Ungefähr an so einem Punkt stehen wir heute auch. Jene Menschen, die zu viel haben, träumen vom einfachen Leben. Doch wirklich tauschen möchte wohl niemand mit einer chinesischen Fabriksarbeiterin, die in einer Einzimmerwohnung nur mit dem Nötigsten lebt .
Daher ist meine heutige Erkenntnis: Die Sehnsucht nach Minimalismus wächst nur auf dem Boden des Überflusses.
es gibt viele Internetseiten über Minimalismus, unter anderem auch diese http://www.einfachbewusst.de/
Danke für den Hinweis!
FW
Überfluss und Überdruss!genau…
Ich seh das genau wie du: es ist ein Luxus sich nach Minimalismus zu sehnen. Und trotzdem, der Gedanke, nur das zu besitzen, was man liebt, für das man die Verantwortung übernimmt, den finde ich richtiggehend betörend schön.
„Betörend“ welch ungewöhnliches Wort! Danke!
Ich arbeite immer noch täglich daran zu entscheiden, für welche Dinge ich Verantwortung übernehmen will. Gemeinsam mit anderen – mit Dir z.B. – dem Minimalismus im Leben nachzuspüren ist eine „betörende“ Vorstellung :-).
Ja, es ist mir bewusst, welch großes Privileg es ist, keine chinesische Textilarbeiterin zu sein, sondern hier im Westen in einem der reichsten Länder dieser Erde geboren zu sein und zu leben. Ich muss nicht kämpfen für Nahrung, eine einfache Unterkunft oder medizinische Versorgung. Ich lebe in einer Gesellschaft, die ihr Glück in materiellem Überfluss sucht und sich der Illusion unbegrenzten Wachstums hingibt. Immer mehr Menschen hier spüren, dass dies nicht alles ist und sich Fragen nach einem tieferen Sinn des Seins geradezu aufdrängen. Zugleich ermöglicht gerade diese Gesellschaft, Fragen nach dem tieferen Sinn zu stellen und ihnen nachzugehen. Müsste ich sieben Tage die Woche in 12-Stunden-Schichten in einer Fabrik arbeiten und dann noch meine Familie versorgen, bliebe dafür gar kein Raum.

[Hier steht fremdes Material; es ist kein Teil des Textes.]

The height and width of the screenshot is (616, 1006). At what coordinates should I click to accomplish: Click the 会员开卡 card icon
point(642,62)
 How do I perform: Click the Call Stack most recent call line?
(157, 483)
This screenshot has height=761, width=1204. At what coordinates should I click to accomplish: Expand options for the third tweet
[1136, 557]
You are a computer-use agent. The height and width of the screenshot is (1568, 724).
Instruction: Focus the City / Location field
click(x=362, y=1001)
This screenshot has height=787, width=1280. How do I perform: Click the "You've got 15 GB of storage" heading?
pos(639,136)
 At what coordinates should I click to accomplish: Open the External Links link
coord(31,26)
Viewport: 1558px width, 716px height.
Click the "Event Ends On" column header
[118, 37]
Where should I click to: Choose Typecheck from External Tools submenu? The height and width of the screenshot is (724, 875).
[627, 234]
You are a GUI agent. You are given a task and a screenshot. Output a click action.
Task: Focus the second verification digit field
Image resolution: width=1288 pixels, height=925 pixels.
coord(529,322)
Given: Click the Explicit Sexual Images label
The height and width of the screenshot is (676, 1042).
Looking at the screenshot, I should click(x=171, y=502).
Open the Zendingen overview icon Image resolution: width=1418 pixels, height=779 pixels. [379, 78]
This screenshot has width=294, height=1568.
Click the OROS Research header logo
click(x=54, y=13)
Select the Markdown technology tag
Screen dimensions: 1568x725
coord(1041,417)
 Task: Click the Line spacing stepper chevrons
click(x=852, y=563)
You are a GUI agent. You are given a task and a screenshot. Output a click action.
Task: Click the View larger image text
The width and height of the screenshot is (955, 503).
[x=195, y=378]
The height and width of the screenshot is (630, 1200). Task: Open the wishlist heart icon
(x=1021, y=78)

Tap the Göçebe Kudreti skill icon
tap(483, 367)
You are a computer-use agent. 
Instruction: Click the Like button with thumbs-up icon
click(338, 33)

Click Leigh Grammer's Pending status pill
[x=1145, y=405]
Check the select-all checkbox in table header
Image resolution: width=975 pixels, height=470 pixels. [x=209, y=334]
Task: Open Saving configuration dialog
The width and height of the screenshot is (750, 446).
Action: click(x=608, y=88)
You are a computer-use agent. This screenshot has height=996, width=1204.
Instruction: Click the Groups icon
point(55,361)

Also folge ich meiner Sehnsucht nach dem tieferen Sinn und gehe den Zen-Weg. Minimalismus oder sanfter formuliert die Vereinfachung des Lebens ist dabei für mich kein Trend, sondern sie ergibt sich. Natürlich werde auch ich von Werbung beeinflusst, die wunderbar anerzogene Muster triggert. Schon ist er da, der Wunsch nach dem neuesten Smartphone, noch mehr schicken Schuhen, Hemden, Anzügen, einem neuen Auto etc. . Aber in die Stille des Zazen brüllt auch die Frage hinein „Wer braucht das alles? Und wozu? Wer bist Du wirklich? Bist Du ein Hemd? Ein Smartphone? Ein Auto?“
Die Antworten haben mein Leben verändert. Beispiele:
Ich lebe längst nicht so gezwungen minimalistisch wie die chinesische Textilarbeiterin oder wie junge Japaner. Aber mein Kleiderschrank ist deutlich leerer geworden. So habe ich für die Arbeit zwei Anzüge, also einen zum Wechseln, wenn der andere in die Reinigung muss, und für jeden Tag ein frisches Hemd, weil ich nicht täglich waschen möchte. Das ist noch kein Samu-Anzug, würde auch seltsam wirken am Arbeitsplatz, aber es geht in die Richtung. Und meine Freizeitkleidung ist ähnlich reduziert. Dafür schaue ich, wie die Kleidung produziert wird.
Ich definiere mich nicht mehr über Äußerlichkeiten, das neueste Smartphone oder ein Auto – und das, wo ich als Kind schon in Autosalons gepilgert bin, um Autos aller Art zu bewundern, Probe zu sitzen, zu träumen, ich wäre erwachsen und hätte ein solches Auto, Prospekte zu sammeln wie begehrte Trophäen.
Minimalismus kann also vieles sein: echte Befreiung, eine hohle Mode (die wieder einengend ist) oder existenzielle Notwendigkeit.
Danke für Deinen Kommentar. Ich beobachte an mir ebenfalls seit Jahren, dass ich Dinge weggebe und reduziere. Du beschreibst sehr gut, wie sich dieser Wunsch von innen her aus der Zen-Praxis entwickelt. Minimalismus kann vieles sein. Bleiben wir ihm auf der Spur!
Sehr interessanter Post! Dankeschön für das teilen.